- **REQUIRED ACTION**
Would you repeat exactly the part of the listing below that runs from the line containing "Image resolution: width=493, height=2576." down to the line containing "南あわじ市 (189, 1896)", inclusive, and nothing else?

- **RECORDS**

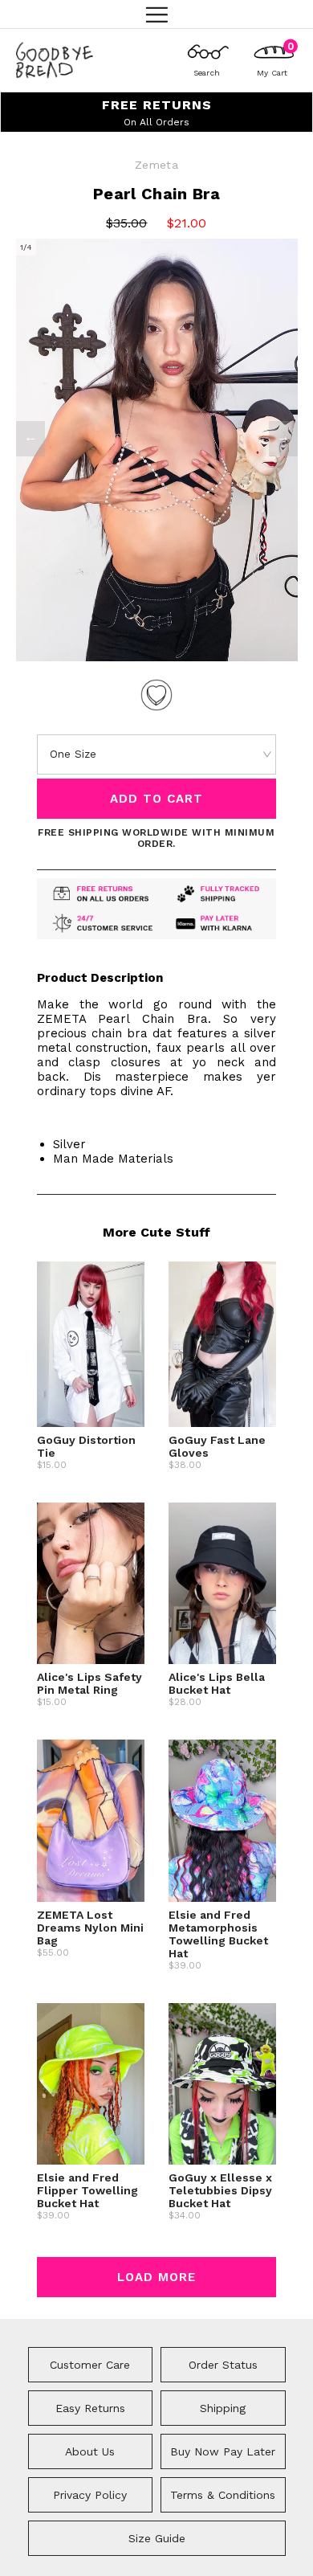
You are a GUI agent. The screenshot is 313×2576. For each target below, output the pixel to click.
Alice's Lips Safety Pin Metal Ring (89, 1683)
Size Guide (156, 2538)
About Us (90, 2451)
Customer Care (90, 2364)
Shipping (223, 2408)
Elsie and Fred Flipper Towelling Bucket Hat (87, 2190)
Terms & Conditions (222, 2494)
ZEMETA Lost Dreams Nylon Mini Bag (90, 1927)
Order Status (223, 2364)
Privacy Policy (90, 2494)
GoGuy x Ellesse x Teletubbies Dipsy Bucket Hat (220, 2190)
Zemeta (156, 164)
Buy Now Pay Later (222, 2451)
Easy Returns (90, 2408)
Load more (156, 2277)
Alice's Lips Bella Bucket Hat (217, 1683)
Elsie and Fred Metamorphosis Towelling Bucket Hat (218, 1934)
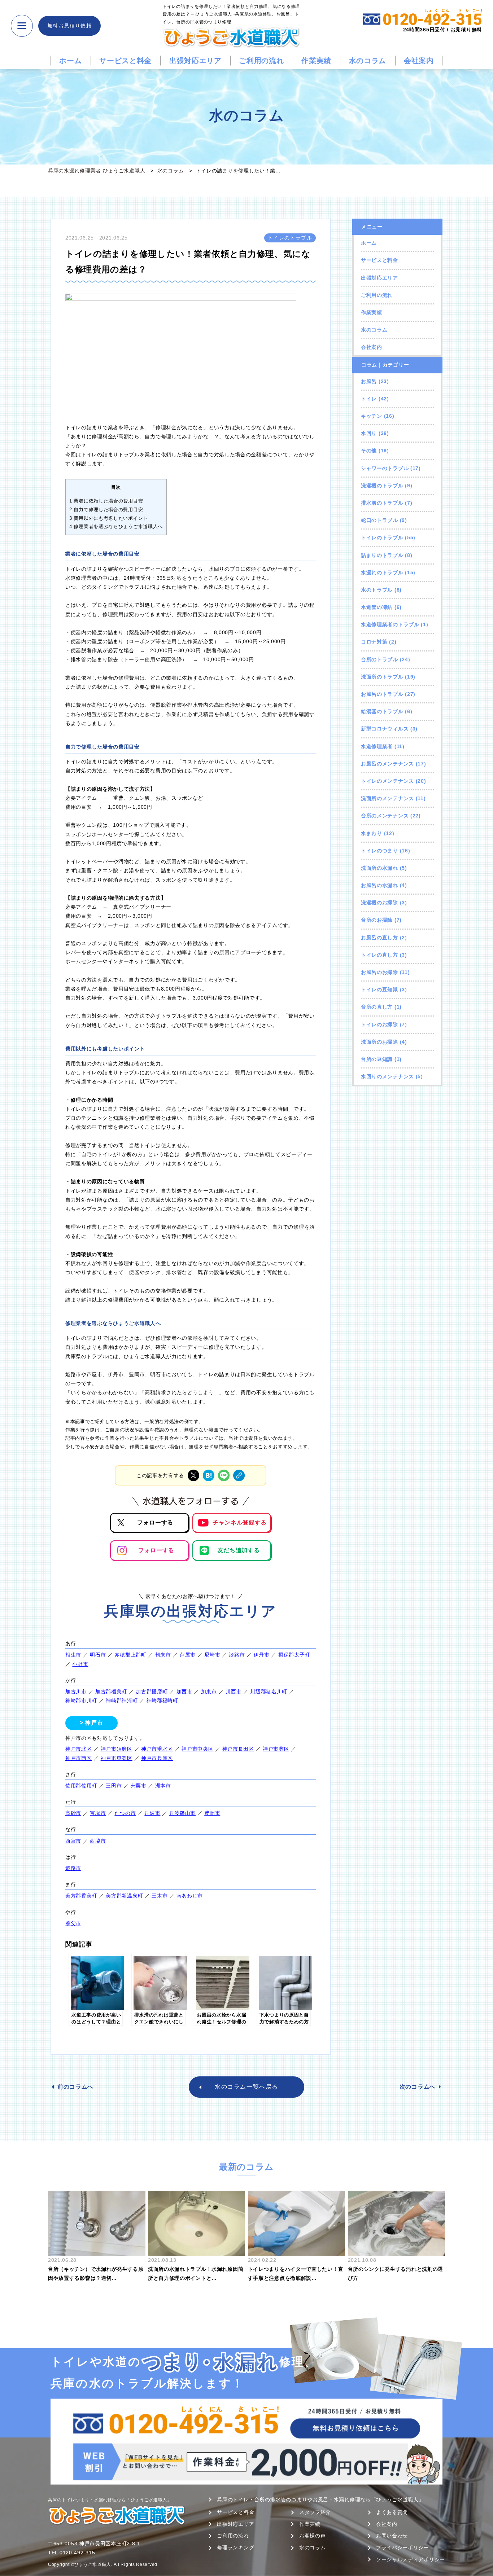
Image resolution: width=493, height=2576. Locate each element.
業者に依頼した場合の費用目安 (106, 501)
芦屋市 (188, 1655)
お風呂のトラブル (382, 694)
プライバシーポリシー (402, 2547)
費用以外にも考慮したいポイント (108, 518)
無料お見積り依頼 (69, 25)
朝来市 (163, 1655)
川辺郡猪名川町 (268, 1691)
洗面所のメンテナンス (387, 798)
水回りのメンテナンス (387, 1076)
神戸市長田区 (238, 1749)
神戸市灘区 (276, 1749)
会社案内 (419, 61)
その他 (369, 450)
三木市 (159, 1896)
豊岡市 (212, 1813)
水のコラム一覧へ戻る (246, 2087)
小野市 (80, 1664)
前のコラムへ (75, 2087)
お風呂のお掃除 (379, 972)
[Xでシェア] (193, 1475)
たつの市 (125, 1813)
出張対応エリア (195, 61)
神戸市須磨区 (116, 1749)
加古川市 (76, 1691)
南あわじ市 (189, 1896)
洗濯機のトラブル (382, 485)
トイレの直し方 (379, 955)
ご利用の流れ (261, 61)
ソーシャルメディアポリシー (410, 2559)
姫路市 (73, 1868)
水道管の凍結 (377, 607)
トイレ (369, 398)
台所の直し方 (377, 1007)
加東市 (209, 1691)
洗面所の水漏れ (379, 868)
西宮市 (73, 1841)
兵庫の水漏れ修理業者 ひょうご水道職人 (96, 171)
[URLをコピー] (239, 1475)
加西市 (184, 1691)
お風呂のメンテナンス (387, 764)
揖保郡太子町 (294, 1655)
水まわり (371, 833)
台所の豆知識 (377, 1059)
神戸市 (94, 1723)
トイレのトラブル (382, 537)
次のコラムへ (418, 2087)
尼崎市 (212, 1655)
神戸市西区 (78, 1758)
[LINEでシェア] (224, 1475)
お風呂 (369, 381)
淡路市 (237, 1655)
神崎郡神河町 (122, 1700)
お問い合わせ (392, 2535)
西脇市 (98, 1841)
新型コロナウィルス (385, 729)
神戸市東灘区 (116, 1758)
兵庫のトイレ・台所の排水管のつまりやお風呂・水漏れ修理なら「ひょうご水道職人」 (320, 2499)
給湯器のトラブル (382, 711)
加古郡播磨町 (151, 1691)
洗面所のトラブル (382, 677)
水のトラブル (377, 590)
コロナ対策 (374, 642)
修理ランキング (235, 2547)
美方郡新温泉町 (124, 1896)
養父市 (73, 1923)
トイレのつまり (379, 850)
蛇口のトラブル (379, 520)
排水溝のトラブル (382, 503)
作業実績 (316, 61)
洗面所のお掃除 (379, 1042)
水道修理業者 (377, 746)
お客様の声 (312, 2535)
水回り (369, 433)
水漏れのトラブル (382, 572)
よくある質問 (392, 2512)
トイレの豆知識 (379, 989)
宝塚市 (98, 1813)
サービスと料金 (125, 61)
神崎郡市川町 (81, 1700)
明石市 (98, 1655)
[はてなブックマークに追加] (208, 1475)
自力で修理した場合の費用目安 (106, 509)
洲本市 (163, 1786)
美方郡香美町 (81, 1896)
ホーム (70, 61)
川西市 (233, 1691)
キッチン (371, 416)
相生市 (73, 1655)
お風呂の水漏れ (379, 885)
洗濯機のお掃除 (379, 902)
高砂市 (73, 1813)
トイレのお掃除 (379, 1024)
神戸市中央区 (197, 1749)
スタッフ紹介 (315, 2512)
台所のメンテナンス (385, 816)
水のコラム (368, 61)
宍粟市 (139, 1786)
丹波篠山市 (182, 1813)
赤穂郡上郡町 (130, 1655)
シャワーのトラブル (385, 468)
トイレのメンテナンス (387, 781)
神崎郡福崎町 (162, 1700)
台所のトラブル (379, 659)
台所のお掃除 (377, 920)
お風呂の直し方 (379, 937)
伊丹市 (262, 1655)
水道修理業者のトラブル (390, 624)
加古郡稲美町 (111, 1691)
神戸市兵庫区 (157, 1758)
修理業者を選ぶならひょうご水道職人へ (116, 526)
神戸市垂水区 (157, 1749)
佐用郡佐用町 (81, 1786)
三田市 (114, 1786)
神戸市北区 (78, 1749)
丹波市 (152, 1813)
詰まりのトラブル (382, 555)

- **TASK ANSWER**
Image resolution: width=493, height=2576. Locate each element.
業者に依頼した場合の費用目安 (106, 501)
芦屋市 (188, 1655)
お風呂のトラブル (382, 694)
プライバシーポリシー (402, 2547)
費用以外にも考慮したいポイント (108, 518)
無料お見積り依頼 (69, 25)
朝来市 (163, 1655)
川辺郡猪名川町 (268, 1691)
洗面所のメンテナンス (387, 798)
水回りのメンテナンス (387, 1076)
神戸市長田区 (238, 1749)
神戸市灘区 (276, 1749)
会社案内 (419, 61)
その他 (369, 450)
三木市 (159, 1896)
豊岡市 (212, 1813)
水のコラム一覧へ戻る (246, 2087)
小野市 (80, 1664)
前のコラムへ (75, 2087)
お風呂のお掃除 (379, 972)
[Xでシェア] (193, 1475)
たつの市 (125, 1813)
出張対応エリア (195, 61)
神戸市須磨区 (116, 1749)
加古川市 (76, 1691)
南あわじ市 (189, 1896)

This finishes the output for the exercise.